Später erfuhr ich, daß mehr als 100 Personen in neun verschiedenen Provinzen daran beteiligt waren, meine Predigttätigkeit zu untersuchen. Ein Beamter hatte gesagt, ich sei äußerst stur und unverbesserlich und sollte deshalb hingerichtet werden. Aber ein viel höherer Beamter war damit nicht einverstanden, und so wurde ich zum zweitenmal verurteilt, diesmal zu 20 Jahren Gefängnis.

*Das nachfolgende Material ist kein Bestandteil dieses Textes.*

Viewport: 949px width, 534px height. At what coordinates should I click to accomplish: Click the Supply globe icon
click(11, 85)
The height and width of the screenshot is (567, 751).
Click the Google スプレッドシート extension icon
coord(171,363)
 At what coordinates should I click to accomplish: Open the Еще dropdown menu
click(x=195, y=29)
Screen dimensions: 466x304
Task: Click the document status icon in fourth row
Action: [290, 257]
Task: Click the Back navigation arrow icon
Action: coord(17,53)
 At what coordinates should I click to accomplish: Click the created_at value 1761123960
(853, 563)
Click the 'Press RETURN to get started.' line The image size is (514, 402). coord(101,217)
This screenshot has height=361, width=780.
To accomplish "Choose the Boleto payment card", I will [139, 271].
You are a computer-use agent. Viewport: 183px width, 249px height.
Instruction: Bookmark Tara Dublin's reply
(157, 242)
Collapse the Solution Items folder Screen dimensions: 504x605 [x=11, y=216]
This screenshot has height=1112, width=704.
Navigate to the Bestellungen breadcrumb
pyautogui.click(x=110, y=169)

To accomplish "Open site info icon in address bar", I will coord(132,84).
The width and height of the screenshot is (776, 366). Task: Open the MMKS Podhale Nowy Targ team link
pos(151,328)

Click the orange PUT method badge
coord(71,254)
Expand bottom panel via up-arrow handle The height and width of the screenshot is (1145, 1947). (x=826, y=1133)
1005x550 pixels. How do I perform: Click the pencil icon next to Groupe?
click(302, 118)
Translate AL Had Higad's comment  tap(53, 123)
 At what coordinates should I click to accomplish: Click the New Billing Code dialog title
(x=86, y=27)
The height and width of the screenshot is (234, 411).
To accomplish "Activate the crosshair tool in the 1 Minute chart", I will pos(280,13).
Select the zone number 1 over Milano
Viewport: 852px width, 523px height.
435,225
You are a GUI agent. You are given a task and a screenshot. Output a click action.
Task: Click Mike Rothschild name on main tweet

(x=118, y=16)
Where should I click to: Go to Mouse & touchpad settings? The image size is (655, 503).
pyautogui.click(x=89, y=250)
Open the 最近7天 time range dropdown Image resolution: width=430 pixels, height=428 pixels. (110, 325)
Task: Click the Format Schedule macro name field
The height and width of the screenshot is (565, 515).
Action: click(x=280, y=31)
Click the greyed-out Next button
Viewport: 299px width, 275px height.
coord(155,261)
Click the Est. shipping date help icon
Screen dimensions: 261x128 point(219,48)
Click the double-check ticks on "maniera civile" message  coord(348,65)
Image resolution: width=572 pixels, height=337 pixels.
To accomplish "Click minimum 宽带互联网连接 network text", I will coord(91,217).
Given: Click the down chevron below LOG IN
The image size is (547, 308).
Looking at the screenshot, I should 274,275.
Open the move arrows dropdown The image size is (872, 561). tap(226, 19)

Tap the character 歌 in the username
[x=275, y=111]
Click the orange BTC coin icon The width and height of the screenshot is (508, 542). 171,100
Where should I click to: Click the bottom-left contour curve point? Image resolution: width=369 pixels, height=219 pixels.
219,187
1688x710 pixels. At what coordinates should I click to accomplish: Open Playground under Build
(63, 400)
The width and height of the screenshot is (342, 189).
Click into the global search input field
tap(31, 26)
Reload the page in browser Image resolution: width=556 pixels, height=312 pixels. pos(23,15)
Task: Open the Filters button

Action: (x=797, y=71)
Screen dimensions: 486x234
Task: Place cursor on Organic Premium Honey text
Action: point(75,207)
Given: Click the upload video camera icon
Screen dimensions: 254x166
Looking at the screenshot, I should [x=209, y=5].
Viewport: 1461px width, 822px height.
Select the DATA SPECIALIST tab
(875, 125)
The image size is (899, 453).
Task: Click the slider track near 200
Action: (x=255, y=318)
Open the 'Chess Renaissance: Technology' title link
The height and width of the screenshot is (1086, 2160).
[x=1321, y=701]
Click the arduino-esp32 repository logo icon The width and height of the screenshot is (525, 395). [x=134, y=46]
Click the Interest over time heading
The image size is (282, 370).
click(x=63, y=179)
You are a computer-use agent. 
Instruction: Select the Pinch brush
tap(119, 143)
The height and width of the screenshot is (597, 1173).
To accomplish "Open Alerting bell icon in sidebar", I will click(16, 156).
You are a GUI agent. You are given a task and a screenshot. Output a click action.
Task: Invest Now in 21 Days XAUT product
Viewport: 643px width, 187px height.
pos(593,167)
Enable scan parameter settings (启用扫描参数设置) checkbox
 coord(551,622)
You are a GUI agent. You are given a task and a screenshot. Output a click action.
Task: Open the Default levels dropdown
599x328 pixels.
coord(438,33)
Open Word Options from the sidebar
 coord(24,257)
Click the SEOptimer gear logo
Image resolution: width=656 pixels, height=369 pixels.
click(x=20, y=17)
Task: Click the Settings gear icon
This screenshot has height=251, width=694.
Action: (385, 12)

In den nächsten vier Jahren verlief jeder Tag nach einer gewissen Routine. Man ließ mich frühmorgens aus meiner Zelle, damit ich Wäsche waschen und mich baden konnte; dann wurde ich wieder in die Zelle zurückgebracht, bis ich sie am Abend nochmals für eine kurze Zeit verlassen durfte, um die Wäsche abzunehmen. Die Nacht über blieb ich in meiner Zelle eingeschlossen.
Am 1. November 1978 erhielt ich Bescheid, daß ich China verlassen und zu meinem Mann nach Hongkong gehen durfte. So kam es, daß Ende Januar 1979 mein Mann, ich und unsere vier Kinder zum erstenmal nach 26 Jahren wieder als Familie beisammen waren!
JEHOVA ERHIELT MICH AUFRECHT
Obwohl ich immer genug zu essen und anzuziehen hatte, war die Zeit im Gefängnis und im Arbeitslager voller Entbehrungen. Die Kost bestand hauptsächlich aus Reis und Gemüse, etwa viermal im Jahr gab es etwas Fleisch. Das Essen war bekömmlich, so daß ich gesund und munter blieb. Ich hielt auch meinen Geist in Tätigkeit, indem ich mir Bibelverse und Wahrheiten in den Sinn rief, die ich in früheren Jahren gelernt hatte. Ich suchte immer nach Gelegenheiten, mit anderen über meine Hoffnung zu reden; dadurch blieb ich beschäftigt und war auch glücklich.
In all meinen Prüfungen fühlte ich mich nie verlassen. Ich betete regelmäßig um Leitung, damit ich stets das Rechte tat, sowie um Kraft und Mut, um standhalten zu können. Nach jedem Gebet war ich wieder zuversichtlich, daß ich keinen Fehler begangen, sondern richtig gehandelt hatte. Ich kann wahrhaftig sagen, daß mir das Gebet half, Jehova näherzukommen, ja so nahe, daß ich manchmal glaubte, ich könnte ihn fast sehen. Ich erinnerte mich oft an die Zusicherung, die in Jesaja 66:2 gegeben wird, daß Gott „auf den Niedergedrückten und den, der zerschlagenen Geistes ist“, schaut. Dies war mir stets eine Kraftquelle und ein großer Trost.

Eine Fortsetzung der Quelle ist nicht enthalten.